Helicobacter pylori (H. pylori) is a gram-negative bacterium that is usually found in the stomach. Some experts believe that the bacterium may play an important role in the ecology of the stomach, and that the helical shape of the bacterium may have evolved to penetrate the mucoid lining of the stomach. It was first identified in 1982 by Australian scientists Barry Marshall and Robin Warren, who discovered that those infected also suffer from chronic gastritis or gastric ulcers. Previously, both these conditions were not believed to be due to microbial causes.
H. pylori has also been linked to the development of stomach cancer and duodenal ulcers. However, about 80 percent of infected individuals are asymptomatic. Currently, approximately 50 percent of the global population have H. pylori in the upper gastrointestinal tract.

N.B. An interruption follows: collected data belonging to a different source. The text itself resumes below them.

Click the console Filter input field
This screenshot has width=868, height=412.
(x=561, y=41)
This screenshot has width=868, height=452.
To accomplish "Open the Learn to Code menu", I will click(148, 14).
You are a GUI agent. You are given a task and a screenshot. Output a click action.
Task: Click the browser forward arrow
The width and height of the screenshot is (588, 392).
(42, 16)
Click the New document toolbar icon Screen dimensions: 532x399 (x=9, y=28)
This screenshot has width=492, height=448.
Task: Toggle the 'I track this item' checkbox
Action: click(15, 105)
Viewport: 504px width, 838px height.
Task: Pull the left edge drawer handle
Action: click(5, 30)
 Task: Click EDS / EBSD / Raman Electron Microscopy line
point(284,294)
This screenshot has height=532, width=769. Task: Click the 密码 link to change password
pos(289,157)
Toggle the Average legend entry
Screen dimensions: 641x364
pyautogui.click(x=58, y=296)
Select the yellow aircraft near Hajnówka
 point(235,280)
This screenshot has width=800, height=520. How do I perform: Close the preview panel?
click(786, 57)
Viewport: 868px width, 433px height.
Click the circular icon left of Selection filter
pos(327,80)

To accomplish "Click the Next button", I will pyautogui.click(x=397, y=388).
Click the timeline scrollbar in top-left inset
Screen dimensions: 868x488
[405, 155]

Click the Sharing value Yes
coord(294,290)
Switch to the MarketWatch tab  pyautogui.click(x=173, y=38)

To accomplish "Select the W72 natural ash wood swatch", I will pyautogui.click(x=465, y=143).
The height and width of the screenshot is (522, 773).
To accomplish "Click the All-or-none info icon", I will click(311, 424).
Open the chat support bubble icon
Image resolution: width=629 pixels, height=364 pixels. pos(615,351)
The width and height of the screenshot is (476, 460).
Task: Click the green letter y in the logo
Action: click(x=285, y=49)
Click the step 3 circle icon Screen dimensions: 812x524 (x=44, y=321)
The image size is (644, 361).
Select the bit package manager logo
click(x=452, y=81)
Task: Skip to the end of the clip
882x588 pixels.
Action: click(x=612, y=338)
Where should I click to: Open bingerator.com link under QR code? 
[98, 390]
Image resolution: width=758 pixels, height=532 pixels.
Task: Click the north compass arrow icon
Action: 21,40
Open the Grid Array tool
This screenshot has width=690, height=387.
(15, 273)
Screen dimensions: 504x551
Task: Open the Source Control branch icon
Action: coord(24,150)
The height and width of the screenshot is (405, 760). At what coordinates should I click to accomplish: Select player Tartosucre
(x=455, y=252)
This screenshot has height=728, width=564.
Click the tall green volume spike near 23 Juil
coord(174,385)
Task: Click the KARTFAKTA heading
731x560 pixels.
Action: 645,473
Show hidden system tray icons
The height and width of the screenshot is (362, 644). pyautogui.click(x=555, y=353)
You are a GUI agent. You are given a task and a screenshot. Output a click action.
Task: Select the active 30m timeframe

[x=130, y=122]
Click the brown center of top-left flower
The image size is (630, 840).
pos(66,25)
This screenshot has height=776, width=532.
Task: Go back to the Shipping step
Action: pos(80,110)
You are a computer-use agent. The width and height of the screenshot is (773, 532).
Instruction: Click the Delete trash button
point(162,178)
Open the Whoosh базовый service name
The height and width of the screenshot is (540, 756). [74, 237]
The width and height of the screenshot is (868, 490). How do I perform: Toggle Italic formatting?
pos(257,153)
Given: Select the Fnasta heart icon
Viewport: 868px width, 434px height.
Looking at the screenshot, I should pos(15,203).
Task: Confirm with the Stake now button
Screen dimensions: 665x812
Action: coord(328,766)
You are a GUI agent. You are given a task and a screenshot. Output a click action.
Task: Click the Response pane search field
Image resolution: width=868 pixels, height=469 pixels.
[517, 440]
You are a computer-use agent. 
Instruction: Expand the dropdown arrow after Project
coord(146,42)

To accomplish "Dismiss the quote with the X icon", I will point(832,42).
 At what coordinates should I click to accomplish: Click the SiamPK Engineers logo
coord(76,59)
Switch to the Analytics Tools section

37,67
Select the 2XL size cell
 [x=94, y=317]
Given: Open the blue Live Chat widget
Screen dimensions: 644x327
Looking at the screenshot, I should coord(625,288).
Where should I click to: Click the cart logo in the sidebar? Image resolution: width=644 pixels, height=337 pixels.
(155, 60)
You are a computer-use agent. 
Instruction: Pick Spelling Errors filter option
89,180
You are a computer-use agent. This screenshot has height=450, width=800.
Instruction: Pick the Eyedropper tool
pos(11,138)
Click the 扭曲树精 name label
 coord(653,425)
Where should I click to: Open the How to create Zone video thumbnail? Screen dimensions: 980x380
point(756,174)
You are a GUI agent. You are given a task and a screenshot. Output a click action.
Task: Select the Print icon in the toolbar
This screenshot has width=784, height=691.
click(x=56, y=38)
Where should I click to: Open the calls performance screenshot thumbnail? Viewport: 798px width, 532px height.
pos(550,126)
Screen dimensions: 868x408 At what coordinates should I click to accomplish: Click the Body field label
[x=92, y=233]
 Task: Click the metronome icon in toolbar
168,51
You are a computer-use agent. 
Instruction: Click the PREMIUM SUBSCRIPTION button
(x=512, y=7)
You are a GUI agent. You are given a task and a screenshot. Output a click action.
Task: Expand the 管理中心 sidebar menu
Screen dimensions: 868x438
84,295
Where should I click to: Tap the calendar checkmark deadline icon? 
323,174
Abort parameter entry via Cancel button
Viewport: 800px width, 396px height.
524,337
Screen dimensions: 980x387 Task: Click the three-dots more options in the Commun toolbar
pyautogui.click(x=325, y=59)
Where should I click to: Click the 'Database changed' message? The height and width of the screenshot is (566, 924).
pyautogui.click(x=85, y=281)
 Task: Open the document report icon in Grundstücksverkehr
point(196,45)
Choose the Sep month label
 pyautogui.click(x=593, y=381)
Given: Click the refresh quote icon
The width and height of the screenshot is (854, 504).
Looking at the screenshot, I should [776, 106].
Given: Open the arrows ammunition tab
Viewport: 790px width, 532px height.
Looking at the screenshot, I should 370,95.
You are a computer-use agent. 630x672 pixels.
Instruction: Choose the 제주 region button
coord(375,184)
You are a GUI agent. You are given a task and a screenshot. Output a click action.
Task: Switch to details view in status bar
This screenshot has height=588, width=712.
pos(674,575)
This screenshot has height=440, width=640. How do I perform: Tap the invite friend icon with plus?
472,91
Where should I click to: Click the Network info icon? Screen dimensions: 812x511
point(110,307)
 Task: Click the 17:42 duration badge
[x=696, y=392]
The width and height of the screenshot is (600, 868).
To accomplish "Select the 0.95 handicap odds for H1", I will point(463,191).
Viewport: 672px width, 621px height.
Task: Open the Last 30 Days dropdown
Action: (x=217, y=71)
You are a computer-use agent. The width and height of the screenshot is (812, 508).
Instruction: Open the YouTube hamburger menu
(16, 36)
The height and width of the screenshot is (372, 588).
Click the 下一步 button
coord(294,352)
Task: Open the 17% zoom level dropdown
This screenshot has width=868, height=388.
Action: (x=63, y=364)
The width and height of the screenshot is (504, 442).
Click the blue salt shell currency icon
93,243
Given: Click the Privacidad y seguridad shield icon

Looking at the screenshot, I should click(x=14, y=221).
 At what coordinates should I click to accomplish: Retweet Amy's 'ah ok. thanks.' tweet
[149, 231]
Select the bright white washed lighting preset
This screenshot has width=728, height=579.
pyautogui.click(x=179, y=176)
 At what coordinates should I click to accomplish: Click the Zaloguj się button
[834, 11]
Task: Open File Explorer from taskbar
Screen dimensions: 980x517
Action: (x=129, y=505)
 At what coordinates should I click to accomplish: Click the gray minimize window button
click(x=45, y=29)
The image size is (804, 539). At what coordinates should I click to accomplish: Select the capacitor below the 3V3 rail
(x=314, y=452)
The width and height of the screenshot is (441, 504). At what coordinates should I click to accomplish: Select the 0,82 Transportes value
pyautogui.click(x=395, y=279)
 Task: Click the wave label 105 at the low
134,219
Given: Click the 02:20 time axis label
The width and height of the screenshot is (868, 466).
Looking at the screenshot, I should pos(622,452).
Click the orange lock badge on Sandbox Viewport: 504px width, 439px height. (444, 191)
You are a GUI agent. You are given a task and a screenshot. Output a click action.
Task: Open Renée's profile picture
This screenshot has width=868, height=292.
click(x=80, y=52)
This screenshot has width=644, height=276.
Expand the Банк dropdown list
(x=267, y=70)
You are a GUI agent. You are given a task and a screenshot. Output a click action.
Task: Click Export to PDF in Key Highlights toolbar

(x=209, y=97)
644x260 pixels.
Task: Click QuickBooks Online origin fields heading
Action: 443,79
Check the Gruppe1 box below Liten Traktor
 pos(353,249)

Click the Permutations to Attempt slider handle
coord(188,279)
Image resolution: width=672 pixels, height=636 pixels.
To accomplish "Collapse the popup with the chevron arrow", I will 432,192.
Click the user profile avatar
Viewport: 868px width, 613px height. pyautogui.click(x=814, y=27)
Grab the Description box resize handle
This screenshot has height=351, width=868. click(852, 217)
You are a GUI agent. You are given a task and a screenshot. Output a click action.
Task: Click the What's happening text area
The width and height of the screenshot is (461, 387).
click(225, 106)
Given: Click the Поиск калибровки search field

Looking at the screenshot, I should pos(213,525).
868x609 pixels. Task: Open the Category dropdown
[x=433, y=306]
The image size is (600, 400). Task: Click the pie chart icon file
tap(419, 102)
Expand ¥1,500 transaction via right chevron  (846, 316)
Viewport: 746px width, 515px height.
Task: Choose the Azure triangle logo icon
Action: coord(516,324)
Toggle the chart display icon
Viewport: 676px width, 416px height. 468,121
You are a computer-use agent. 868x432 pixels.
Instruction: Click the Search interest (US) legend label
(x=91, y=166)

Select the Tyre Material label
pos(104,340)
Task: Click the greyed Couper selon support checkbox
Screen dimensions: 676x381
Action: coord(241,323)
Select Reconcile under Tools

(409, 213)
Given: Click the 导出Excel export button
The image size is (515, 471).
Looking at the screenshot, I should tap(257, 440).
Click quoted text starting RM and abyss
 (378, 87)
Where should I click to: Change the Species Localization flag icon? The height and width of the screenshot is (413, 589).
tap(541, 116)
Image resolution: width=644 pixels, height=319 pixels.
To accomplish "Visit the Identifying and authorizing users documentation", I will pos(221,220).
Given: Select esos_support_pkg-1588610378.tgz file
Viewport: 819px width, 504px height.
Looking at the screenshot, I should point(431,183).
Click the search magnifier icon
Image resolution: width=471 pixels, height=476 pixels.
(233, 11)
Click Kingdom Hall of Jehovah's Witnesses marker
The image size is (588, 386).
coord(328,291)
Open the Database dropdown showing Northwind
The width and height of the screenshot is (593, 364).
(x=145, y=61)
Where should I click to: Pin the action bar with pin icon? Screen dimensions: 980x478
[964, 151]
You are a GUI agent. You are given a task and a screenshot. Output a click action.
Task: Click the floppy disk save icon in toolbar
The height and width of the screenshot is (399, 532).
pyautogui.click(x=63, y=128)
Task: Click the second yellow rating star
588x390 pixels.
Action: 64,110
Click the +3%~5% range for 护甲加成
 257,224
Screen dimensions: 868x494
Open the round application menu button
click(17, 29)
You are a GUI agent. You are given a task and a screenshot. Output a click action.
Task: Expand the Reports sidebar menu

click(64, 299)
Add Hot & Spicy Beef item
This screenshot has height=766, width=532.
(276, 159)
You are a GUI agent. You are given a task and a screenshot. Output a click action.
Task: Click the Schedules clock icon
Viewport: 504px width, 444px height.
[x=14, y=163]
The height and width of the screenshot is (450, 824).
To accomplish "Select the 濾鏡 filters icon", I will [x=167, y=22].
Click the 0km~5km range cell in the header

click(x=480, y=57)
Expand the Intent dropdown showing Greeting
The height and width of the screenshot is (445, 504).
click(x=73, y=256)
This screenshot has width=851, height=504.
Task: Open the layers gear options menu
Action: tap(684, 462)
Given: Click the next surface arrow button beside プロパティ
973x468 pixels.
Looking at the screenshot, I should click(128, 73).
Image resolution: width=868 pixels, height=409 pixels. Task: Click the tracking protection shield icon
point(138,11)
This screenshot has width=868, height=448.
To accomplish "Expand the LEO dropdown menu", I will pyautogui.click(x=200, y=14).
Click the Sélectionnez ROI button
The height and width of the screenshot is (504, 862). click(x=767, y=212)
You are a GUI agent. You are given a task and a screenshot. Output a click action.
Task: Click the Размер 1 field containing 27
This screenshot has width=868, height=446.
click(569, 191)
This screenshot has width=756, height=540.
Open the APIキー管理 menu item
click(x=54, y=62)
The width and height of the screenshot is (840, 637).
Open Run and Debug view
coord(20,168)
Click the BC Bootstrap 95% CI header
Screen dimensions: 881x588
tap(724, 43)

Infection seems to be more common in developing countries compared to developed countries.
H Pylori Symptom #1: Gastritis
Gastritis is inflammation of the stomach lining. While many infected individuals may never experience any symptoms of an H. pylori infection, an acute infection may manifest as acute gastritis. It can have either a short or long duration. Associated symptoms include upper abdominal pain, nausea, vomiting, bloating, weight loss, and loss of appetite.
Other causes of gastritis include nonsteroidal anti-inflammatory drugs (NSAIDs), alcohol, smoking, radiation therapy, and Crohn’s disease. Many patients take antacids for relief.